It is only since the publication of Kress and van Leeuwen's (2006) ground-breaking Reading Images that visual signs have come to be seen as semiotic entities in their own right. They now constitute "an ensemble of modes" (p. 41) that includes such aspects of textuality as the physical medium of writing, font type and layout participating in meaning-production as an active ingredient of a holistic text. In this semiotic view, texts are seen as "objects which result from a variety of representational and production practices that make use of a variety of signifier resources organized as signifying systems" (ibid.:216). These systems are called "modes", which, together with different types of media - "signifier materials", "the surfaces of production (paper, rock, plastic, textile, wood, etc.)", "the substances of production (ink, gold, paint, light, etc.)" and "the tools of production (chisel, pen, brush, pencils, stylus, etc.)" - constitute the materiality of a text (ibid.).

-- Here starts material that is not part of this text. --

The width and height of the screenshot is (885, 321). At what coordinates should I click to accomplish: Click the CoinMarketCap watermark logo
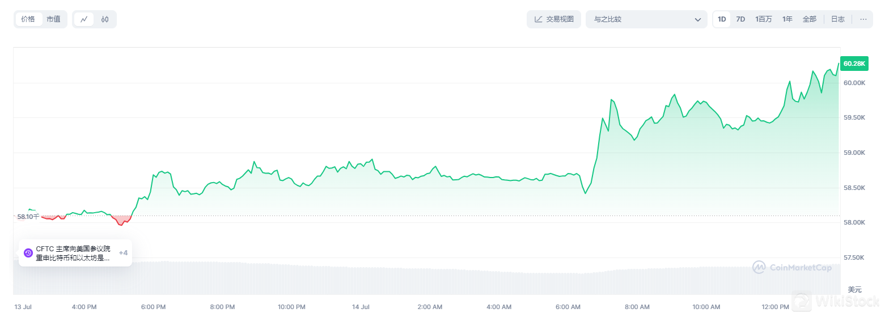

Kress and van Leeuwen's (2006) seminal contribution lies in their foregrounding of the extra-linguistic aspects, and in particular the visual dimension, of discursive constructions. They thus opened up multiple and exciting avenues of application in disciplines as disparate as literacy studies (Street, Pahl and Rowsell 2011), anthropology (Howes 2011), design (Björkvall 2011) and fine arts (Mavers 2011; West 2011). In textual studies, multimodality has often been researched within the general field of discourse analysis (e.g. Kress and van Leeuwen 2001, 2006; Scollon and Scollon 2003; Baldry and Thibault 2006; Royce and Bowcher 2007). Media texts have been the dominant focus, and more recently attention has turned to new media and audiovisual texts that tap into sophisticated digital technologies, such as Internet websites (Jones 2011), mobile devices (Leander and Vasudevan 2011) and video games (Lemke 2011). In this regard, literary texts have generally been neglected.

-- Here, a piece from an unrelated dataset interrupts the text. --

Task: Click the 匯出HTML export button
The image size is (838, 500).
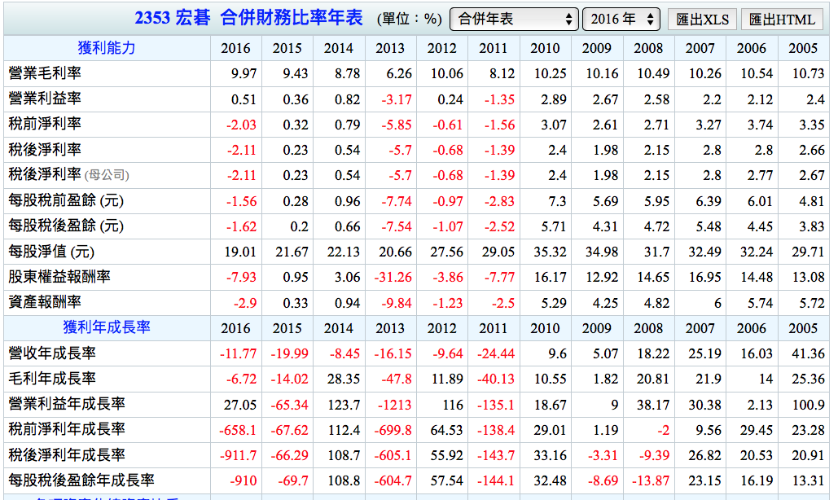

A recent attempt to fill this gap was made by Gibbons (2012), who analyses case examples of experimental English fiction within the framework of multimodal cognitive poetics. She taps into several concepts from visual communication and multimodal studies, two of which are relevant to my proposed study, namely, embodiment and multiple sensory perceptions. Embodiment, a central concept in cognitive linguistics, is the nexus that ties linguistic structures to the daily interaction between our bodies and the physical world. In multimodal experimental literature, the body - both of the text and the reader - is intimately involved in the construction and enactment of the literary experience. Through the process of embodiment, the body of the reader interacts with the materiality of the text in performing the act of meaning production. In the event that the physical body is not directly implicated, multiple sensorial faculties invariably come into play. A distinctive feature of experimental literature is its simultaneous engagement of our sensorial capacities, particularly the verbal, visual, auditory and tactile. This cognitive phenomenon has found support in neuroscientific studies, which inform us that the norm is for our senses to operate in tandem, rather than independently, to produce "a unified representation" of the sensory world (Ghazanfar and Schroeder 2006:278). This engagement of multiple senses produces a unique type of literature the critique of which cannot be based on its verbal component alone. Such literature, which deploys multimodality in its structuration, needs to be deconstructed on the basis of the interaction between the text and the plethora of senses invoked and played out.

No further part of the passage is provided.